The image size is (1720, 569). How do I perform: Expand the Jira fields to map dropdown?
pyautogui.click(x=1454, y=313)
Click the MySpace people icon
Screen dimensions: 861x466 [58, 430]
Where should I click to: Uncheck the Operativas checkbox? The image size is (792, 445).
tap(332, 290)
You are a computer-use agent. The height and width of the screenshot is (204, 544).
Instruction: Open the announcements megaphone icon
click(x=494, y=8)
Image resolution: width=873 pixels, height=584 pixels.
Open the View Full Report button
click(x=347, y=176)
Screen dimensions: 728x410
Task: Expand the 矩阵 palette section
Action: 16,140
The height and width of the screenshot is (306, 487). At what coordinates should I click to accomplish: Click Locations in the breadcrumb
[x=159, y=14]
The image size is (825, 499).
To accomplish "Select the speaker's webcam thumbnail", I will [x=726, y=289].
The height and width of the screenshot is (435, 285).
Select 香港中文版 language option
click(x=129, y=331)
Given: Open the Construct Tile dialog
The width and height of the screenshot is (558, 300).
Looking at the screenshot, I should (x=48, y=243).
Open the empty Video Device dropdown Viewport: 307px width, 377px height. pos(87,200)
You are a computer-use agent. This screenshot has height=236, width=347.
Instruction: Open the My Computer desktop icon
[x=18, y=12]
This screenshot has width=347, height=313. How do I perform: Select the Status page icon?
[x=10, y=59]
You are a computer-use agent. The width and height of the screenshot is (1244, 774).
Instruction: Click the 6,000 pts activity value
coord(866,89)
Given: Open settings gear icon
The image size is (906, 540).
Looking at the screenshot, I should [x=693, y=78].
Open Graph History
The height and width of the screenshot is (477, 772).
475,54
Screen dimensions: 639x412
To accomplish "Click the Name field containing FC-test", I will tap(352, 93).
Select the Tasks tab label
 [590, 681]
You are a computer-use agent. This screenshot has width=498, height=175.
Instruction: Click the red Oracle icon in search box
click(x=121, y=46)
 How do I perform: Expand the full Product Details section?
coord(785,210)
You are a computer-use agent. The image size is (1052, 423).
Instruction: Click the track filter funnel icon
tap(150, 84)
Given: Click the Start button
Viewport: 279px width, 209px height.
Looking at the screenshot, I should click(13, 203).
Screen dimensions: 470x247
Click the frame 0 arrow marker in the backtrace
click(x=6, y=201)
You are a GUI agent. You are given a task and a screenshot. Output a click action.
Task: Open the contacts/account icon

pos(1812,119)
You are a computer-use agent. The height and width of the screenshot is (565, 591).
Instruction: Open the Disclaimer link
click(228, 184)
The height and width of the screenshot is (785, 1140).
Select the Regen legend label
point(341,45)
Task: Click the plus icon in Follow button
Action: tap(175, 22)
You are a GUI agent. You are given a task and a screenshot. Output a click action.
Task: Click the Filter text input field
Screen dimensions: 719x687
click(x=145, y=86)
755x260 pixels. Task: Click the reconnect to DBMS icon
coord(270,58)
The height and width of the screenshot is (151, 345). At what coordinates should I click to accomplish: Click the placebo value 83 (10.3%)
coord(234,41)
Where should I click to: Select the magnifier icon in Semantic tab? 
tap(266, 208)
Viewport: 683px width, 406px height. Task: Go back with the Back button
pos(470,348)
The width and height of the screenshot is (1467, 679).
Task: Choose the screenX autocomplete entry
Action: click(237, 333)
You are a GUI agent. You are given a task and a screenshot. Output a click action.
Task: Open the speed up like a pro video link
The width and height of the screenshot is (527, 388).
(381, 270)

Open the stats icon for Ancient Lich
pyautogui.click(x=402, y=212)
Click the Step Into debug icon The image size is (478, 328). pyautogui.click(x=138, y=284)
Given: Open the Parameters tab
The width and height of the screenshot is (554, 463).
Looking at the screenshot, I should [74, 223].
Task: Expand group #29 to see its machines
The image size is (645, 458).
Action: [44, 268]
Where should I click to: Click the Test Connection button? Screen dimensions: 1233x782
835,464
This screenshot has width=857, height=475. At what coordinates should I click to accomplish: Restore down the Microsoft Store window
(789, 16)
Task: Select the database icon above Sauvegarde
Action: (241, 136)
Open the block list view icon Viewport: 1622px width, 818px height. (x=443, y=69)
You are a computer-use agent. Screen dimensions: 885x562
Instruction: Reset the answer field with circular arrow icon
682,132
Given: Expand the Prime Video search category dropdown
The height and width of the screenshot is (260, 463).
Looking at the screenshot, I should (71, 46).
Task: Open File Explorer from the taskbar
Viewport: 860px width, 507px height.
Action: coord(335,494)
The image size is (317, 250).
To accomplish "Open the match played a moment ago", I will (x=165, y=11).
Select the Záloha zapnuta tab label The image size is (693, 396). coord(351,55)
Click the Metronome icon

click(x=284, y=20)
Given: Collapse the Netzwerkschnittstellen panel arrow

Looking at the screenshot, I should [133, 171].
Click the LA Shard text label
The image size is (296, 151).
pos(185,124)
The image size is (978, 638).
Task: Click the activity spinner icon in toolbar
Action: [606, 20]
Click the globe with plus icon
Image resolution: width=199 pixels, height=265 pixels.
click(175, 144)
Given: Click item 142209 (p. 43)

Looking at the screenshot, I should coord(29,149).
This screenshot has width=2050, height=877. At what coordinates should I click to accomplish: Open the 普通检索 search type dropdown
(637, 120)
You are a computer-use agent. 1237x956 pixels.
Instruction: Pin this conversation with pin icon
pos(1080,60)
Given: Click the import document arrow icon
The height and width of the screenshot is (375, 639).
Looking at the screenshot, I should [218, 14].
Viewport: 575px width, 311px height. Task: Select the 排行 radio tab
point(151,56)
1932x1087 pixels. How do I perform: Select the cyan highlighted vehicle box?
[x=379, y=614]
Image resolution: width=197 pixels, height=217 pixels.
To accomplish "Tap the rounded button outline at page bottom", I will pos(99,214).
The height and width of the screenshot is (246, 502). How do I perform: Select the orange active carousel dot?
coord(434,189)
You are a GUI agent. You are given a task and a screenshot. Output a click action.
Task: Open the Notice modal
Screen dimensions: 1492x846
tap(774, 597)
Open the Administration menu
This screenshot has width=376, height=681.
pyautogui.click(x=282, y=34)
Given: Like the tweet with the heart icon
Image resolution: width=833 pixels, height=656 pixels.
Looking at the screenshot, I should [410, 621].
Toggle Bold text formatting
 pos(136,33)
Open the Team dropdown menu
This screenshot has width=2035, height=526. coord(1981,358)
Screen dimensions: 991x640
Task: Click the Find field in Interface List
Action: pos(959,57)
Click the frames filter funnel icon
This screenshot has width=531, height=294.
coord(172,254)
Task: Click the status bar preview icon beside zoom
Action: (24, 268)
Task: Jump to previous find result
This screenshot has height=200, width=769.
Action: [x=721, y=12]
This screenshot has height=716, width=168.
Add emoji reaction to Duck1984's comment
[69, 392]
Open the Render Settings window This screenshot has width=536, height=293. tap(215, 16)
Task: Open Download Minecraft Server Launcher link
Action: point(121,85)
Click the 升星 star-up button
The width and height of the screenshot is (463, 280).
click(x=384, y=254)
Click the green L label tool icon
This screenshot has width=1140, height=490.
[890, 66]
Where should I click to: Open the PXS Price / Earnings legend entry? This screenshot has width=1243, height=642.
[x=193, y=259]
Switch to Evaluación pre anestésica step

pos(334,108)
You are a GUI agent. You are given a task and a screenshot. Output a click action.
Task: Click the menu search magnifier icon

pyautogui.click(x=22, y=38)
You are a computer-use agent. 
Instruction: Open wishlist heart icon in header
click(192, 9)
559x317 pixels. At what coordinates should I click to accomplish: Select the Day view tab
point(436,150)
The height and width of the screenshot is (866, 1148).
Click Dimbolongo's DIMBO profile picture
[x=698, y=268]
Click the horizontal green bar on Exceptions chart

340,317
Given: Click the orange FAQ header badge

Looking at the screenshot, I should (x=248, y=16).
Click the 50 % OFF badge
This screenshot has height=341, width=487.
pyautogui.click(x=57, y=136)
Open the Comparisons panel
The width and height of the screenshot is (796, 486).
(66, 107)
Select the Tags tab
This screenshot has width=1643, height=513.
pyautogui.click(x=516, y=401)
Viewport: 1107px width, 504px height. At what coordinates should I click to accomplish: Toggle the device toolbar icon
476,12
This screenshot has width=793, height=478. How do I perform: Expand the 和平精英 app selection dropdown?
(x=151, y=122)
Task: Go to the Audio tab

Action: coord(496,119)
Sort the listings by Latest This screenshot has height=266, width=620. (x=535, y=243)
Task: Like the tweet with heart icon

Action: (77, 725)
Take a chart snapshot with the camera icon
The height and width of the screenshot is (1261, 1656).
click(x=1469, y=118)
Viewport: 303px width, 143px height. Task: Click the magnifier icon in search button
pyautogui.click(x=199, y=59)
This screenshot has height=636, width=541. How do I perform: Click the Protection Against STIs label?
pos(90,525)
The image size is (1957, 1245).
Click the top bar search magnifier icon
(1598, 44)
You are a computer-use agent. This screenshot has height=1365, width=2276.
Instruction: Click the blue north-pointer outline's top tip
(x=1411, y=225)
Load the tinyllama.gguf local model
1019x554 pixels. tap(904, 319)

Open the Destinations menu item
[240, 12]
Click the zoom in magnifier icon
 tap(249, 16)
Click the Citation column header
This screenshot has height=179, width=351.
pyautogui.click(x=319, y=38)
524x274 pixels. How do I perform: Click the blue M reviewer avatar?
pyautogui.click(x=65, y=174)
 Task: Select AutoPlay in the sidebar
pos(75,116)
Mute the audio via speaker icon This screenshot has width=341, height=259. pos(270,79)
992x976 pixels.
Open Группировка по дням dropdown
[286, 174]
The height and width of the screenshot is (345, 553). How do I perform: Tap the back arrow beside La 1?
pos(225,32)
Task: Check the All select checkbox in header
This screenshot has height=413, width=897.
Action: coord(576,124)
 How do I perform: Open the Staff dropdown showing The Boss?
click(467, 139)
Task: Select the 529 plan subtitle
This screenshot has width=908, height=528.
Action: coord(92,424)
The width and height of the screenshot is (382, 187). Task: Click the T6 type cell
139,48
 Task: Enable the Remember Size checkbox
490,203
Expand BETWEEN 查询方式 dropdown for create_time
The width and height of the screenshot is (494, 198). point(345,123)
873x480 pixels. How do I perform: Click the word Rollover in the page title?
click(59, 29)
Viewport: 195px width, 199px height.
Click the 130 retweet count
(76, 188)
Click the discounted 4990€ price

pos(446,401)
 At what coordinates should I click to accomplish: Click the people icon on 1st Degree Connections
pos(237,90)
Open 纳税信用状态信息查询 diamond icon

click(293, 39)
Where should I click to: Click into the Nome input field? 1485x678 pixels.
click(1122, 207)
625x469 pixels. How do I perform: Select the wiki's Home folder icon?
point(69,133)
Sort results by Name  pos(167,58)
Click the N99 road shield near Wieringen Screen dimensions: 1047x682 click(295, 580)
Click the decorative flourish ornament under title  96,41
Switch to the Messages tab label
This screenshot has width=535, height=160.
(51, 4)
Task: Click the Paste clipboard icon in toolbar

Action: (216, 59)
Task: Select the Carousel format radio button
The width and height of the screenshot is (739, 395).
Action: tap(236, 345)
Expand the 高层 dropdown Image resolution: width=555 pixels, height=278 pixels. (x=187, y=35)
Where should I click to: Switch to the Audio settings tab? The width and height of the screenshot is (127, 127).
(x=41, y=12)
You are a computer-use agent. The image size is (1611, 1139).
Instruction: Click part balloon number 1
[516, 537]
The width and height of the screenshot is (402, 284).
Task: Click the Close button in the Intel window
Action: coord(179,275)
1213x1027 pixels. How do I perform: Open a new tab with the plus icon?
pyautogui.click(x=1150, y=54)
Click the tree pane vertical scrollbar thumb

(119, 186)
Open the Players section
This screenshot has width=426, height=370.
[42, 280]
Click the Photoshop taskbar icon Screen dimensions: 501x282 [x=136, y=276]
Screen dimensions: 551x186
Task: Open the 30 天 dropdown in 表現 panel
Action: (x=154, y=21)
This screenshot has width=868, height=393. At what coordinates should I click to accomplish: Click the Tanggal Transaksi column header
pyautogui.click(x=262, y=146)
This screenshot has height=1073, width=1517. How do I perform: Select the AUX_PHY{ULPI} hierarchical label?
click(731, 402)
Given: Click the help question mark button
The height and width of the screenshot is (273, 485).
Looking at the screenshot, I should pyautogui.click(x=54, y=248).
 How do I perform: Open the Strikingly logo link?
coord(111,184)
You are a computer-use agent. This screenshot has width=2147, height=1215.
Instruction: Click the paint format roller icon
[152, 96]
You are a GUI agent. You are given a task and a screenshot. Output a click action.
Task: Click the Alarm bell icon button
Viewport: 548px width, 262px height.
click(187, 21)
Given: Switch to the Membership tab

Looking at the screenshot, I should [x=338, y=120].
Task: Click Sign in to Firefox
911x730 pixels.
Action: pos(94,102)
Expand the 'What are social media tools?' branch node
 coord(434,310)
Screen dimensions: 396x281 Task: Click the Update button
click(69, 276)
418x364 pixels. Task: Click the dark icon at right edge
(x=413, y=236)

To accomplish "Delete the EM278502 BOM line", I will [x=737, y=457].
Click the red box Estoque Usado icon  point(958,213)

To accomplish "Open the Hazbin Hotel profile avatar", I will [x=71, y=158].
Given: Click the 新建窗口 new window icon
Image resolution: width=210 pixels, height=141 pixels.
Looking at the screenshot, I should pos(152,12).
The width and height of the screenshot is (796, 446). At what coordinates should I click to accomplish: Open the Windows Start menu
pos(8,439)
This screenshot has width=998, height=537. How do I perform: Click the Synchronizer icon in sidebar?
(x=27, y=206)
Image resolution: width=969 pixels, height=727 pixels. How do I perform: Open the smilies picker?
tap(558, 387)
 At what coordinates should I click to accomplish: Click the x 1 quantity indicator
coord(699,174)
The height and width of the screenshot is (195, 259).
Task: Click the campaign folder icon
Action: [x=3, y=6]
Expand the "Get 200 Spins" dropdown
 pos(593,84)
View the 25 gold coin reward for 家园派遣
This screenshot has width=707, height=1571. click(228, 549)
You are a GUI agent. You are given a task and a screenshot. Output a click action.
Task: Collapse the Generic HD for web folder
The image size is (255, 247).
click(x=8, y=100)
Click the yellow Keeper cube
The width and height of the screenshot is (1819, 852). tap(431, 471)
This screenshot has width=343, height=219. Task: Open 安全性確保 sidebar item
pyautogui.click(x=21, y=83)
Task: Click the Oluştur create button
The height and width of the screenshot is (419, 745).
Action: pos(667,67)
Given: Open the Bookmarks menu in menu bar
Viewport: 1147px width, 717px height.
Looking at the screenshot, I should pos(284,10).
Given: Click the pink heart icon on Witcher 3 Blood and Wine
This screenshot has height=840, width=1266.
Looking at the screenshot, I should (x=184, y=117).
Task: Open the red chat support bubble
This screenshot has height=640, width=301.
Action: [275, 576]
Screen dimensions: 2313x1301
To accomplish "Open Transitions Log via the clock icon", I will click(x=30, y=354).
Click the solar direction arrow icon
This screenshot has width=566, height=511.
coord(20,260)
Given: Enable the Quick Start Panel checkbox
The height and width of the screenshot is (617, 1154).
-.-.-
→ **Task statement**
Return the lines exactly as they appear, starting with the first line of the records and going on through the line with "Action: 16,140", including both.

→ **Result of this exercise**
The image size is (1720, 569). How do I perform: Expand the Jira fields to map dropdown?
pyautogui.click(x=1454, y=313)
Click the MySpace people icon
Screen dimensions: 861x466 [58, 430]
Where should I click to: Uncheck the Operativas checkbox? The image size is (792, 445).
tap(332, 290)
You are a computer-use agent. The height and width of the screenshot is (204, 544).
Instruction: Open the announcements megaphone icon
click(x=494, y=8)
Image resolution: width=873 pixels, height=584 pixels.
Open the View Full Report button
click(x=347, y=176)
Screen dimensions: 728x410
Task: Expand the 矩阵 palette section
Action: 16,140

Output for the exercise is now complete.